En Guatemala y Centroamérica, donde el mito también arraigó, la Llorona se presenta como un espíritu que advierte a las madres descuidadas o a los niños desobedientes. Su figura, en este sentido, cumple una función social: recordar los límites, imponer respeto a la naturaleza y mantener la memoria del sufrimiento materno.
En el siglo XIX, la figura de La Llorona trascendió la oralidad popular para entrar en el terreno de la literatura. Uno de los primeros autores en darle forma poética fue Manuel Carpio, médico, poeta y humanista veracruzano, quien en “Soneto a La Llorona” (1849) consolidó la versión romántica y trágica del mito.
Carpio, influido por el espíritu neoclásico y las corrientes románticas europeas, retoma la esencia del relato colonial —la madre que asesina a sus hijos y vaga penando—, pero la dota de un tono introspectivo y estético. Su soneto inicia con estos versos:
“Cuentan que una mujer, de maldición llena,
mató a sus hijos y en el río los arrojó…”
El poema no solo recrea la leyenda, sino que la canoniza en el imaginario literario del México decimonónico. En su composición se percibe la influencia de las tragedias bíblicas y del romanticismo europeo, donde la mujer se convierte en símbolo del remordimiento eterno.

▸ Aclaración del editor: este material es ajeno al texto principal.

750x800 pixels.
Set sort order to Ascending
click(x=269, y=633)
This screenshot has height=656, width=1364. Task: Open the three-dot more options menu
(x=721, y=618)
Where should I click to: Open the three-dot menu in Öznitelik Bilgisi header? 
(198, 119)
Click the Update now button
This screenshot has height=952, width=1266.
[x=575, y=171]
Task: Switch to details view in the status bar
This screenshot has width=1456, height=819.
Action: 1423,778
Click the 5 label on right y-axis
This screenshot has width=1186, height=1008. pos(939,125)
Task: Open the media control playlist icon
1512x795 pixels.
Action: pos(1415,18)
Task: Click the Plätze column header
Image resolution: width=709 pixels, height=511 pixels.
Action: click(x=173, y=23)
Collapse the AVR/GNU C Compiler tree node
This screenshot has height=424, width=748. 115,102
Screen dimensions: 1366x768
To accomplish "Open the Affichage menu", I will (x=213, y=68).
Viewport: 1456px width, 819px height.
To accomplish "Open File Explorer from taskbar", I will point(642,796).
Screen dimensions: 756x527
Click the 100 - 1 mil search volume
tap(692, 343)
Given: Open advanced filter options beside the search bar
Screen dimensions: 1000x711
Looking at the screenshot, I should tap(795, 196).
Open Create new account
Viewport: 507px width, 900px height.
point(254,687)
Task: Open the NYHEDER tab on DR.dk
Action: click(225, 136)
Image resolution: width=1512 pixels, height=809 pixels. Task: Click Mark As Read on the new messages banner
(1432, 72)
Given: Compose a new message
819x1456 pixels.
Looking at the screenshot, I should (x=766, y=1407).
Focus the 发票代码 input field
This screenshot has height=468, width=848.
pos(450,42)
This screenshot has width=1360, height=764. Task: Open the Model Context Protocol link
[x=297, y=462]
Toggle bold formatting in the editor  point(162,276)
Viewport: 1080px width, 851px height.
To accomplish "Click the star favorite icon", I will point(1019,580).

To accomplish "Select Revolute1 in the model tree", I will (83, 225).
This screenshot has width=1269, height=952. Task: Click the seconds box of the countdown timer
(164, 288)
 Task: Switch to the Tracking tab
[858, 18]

Desde una lectura antropológica, el soneto de Carpio marca un punto de inflexión: la leyenda indígena, antes viva en el lenguaje de la oralidad, se transforma en discurso culto. La Llorona se vuelve texto, se escribe con mayúscula, y con ello adquiere una nueva dimensión simbólica: ya no solo es mito, sino metáfora de la culpa nacional, del conflicto entre fe y deseo, entre razón y superstición.
La carga lingüística del poema —el uso del “llanto”, “río”, “tiniebla”, “culpa”— conserva los elementos acuáticos y nocturnos que caracterizan las narrativas prehispánicas. Carpio, quizá sin proponérselo, reinterpreta el eco de Cihuacóatl a través del castellano culto, y convierte su voz ancestral en una expresión de la sensibilidad moderna. Así, el soneto opera como una traducción poética del trauma colectivo, un puente entre la diosa antigua y la figura romántica de la mujer condenada.
El término “llorar” proviene del latín plorare, pero en los contextos indígenas se funde con expresiones más antiguas ligadas al canto ritual. En náhuatl, el lamento era una forma de cuicatl, un canto poético que servía para comunicar el dolor al universo. La Llorona, en ese sentido, no sólo llora: canta. Su voz es una traducción simbólica del sincretismo lingüístico y espiritual de México.
Al analizar los relatos orales en distintas regiones, se observa cómo la musicalidad del llanto varía según la lengua. En mixe, por ejemplo, el sonido onomatopéyico del lloro se representa como ñaañaa, un gemido que imita el agua que corre. En zapoteco, el término para “llorar por alguien muerto” no es el mismo que para “llorar por tristeza”, lo que indica un vínculo ritual entre el llanto y la muerte. La Llorona, por tanto, no es una voz universal: es una polifonía de dolores.
La Llorona sobrevive porque su significado trasciende el tiempo. Es la madre que llora a sus hijos perdidos, pero también la nación que llora su pasado despojado. En su lamento confluyen la diosa prehispánica, la mujer colonizada y la voz de la tierra misma. Cada generación la reinterpreta a su manera, y en cada versión persiste el mismo estremecimiento: el recordatorio de que el dolor y la memoria son inseparables.
Escuchar a la Llorona, desde una mirada antropológica, es escuchar a México: su historia de mestizaje, de resistencia y de pérdida. Es oír el eco de una lengua antigua que aún busca ser comprendida, una lengua que no se extingue, sino que se disfraza de viento y agua para seguir hablando a través del tiempo.
Porque quizá, en el fondo, La Llorona no busca a sus hijos muertos, sino a nosotros: los hijos que olvidaron su origen.